Why conservatives are in retreat is a question worth pondering. A movement is more than just a collection of individuals. It has a life of it own, distinct from those of its members, which sets the terms of their debates. While individuals like Sen. Lott or my colleagues at NR just want to be reasonable and to avoid rhetoric they think might hurt the traditionalist cause, the conservative Zeitgeist often seems to be afflicted by a certain social-class anxiety. The movement is headquartered in New York and Washington. And in the atmosphere of such places, to cite Scripture or speak of gay sex as a sin unmitigated by the concept of "addiction" is to join the ranks of hillbillies as pictured by the Barney's-attired Easterner as he squints through the window on a cross-country plane trip.

So defy the Zeitgeist. How should conservatives think and speak about homosexuality? Rednecks, open your Bibles.
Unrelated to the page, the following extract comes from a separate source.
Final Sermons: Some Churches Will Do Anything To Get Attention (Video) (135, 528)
A widespread misconception needs to be cleared away, articulated lately in a Times op-ed piece. Literary Brit A. N. Wilson would have us believe that to regard the Bible as informative on sexual morality you have to accept all its prescriptions at face value. In the case at hand, a naive reading of Leviticus would appear to require the death penalty for sodomy. Ergo you can't "quote Scripture" about practicing homosexuals unless you also want to execute them.